• **PROVIDED PASSAGE**:
This is literally the only serious step on my list. Am I about to get a little sappy on you? Yeah, yeah I am. Honestly the only reason New Year’s Eve sucks is because we always expect it to be the kind of glitzy, shimmering night we see in 80’s movies and vodka commercials. If that’s your kind of fun, then great, New Year’s Eve is sorted. But if your kind of fun is sitting at home and watching Dick Clark’s New Year’s Rockin’ Eve show in your pajamas, then you shouldn’t feel like you’re missing out if your evening doesn’t consist of sequins and booze and random attractive strangers. Make your own fun, and spend New Year’s Eve how you want to without the ridiculous expectations that surround it.

They’re all wearing sunglasses to hide their sad tears because they’d rather be at home with their cat. (Photo via: Santa Monica Centric)

This year will consist of me doing the exact same thing for New Year’s Eve that I’ve done the past three years. Do I sometimes have the nagging feeling in the back of my mind while sitting at the hockey game that I wish I were having a wild night out with friends? Of course. But I would definitely be missing the alcohol-free, kitchen-selfie-taking evening with my family a whole lot more if the situation were reversed. Maybe this year I’ll try out the glitter roots to add a little sparkle to the night, who knows.

However you decide to spend New Year’s this year, have fun the way you want to and be safe.

Happy one more revolution around the sun everyone; stay golden.

• **WHAT THE TASK ASKS**: Reproduce verbatim the stretch of the New Year's Eve passage from "This is literally" through "that surround it.".

• **INFORMATION SUPPLIED**:
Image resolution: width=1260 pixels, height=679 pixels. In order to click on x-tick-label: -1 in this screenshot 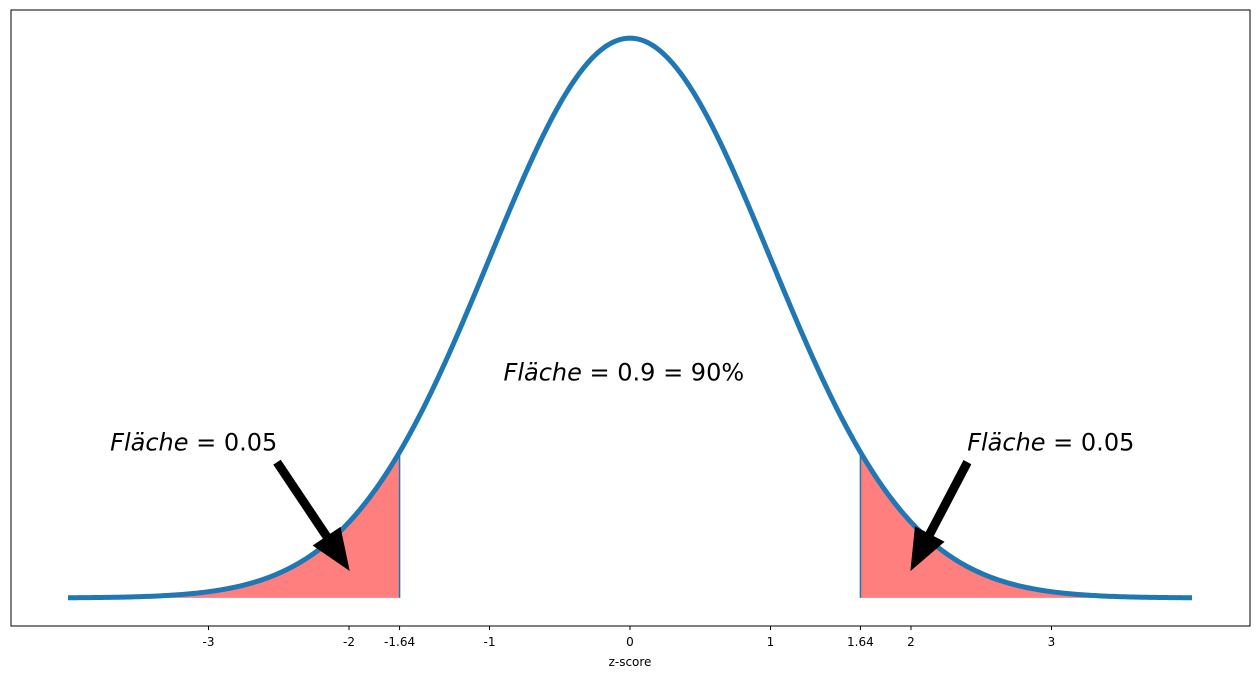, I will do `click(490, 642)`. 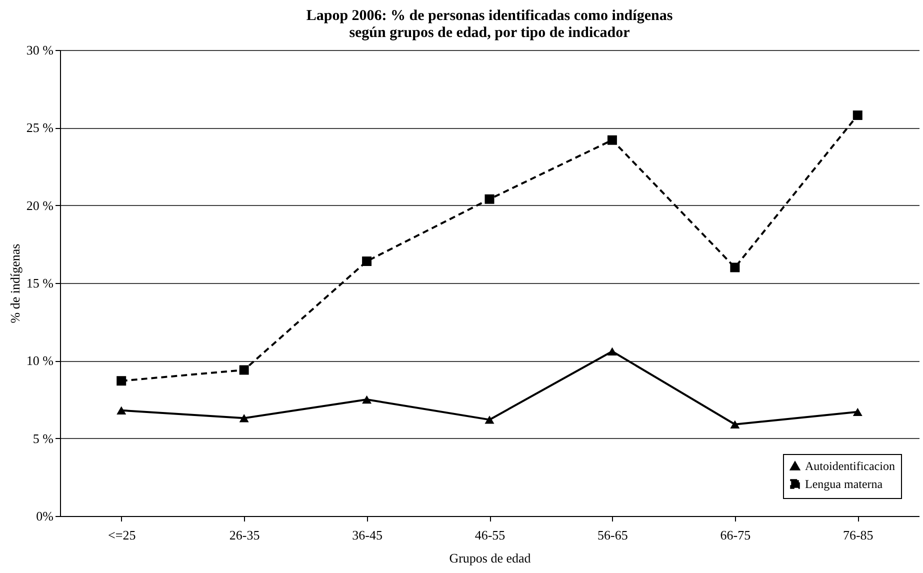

• **THE COMPLETED TASK**:
This is literally the only serious step on my list. Am I about to get a little sappy on you? Yeah, yeah I am. Honestly the only reason New Year’s Eve sucks is because we always expect it to be the kind of glitzy, shimmering night we see in 80’s movies and vodka commercials. If that’s your kind of fun, then great, New Year’s Eve is sorted. But if your kind of fun is sitting at home and watching Dick Clark’s New Year’s Rockin’ Eve show in your pajamas, then you shouldn’t feel like you’re missing out if your evening doesn’t consist of sequins and booze and random attractive strangers. Make your own fun, and spend New Year’s Eve how you want to without the ridiculous expectations that surround it.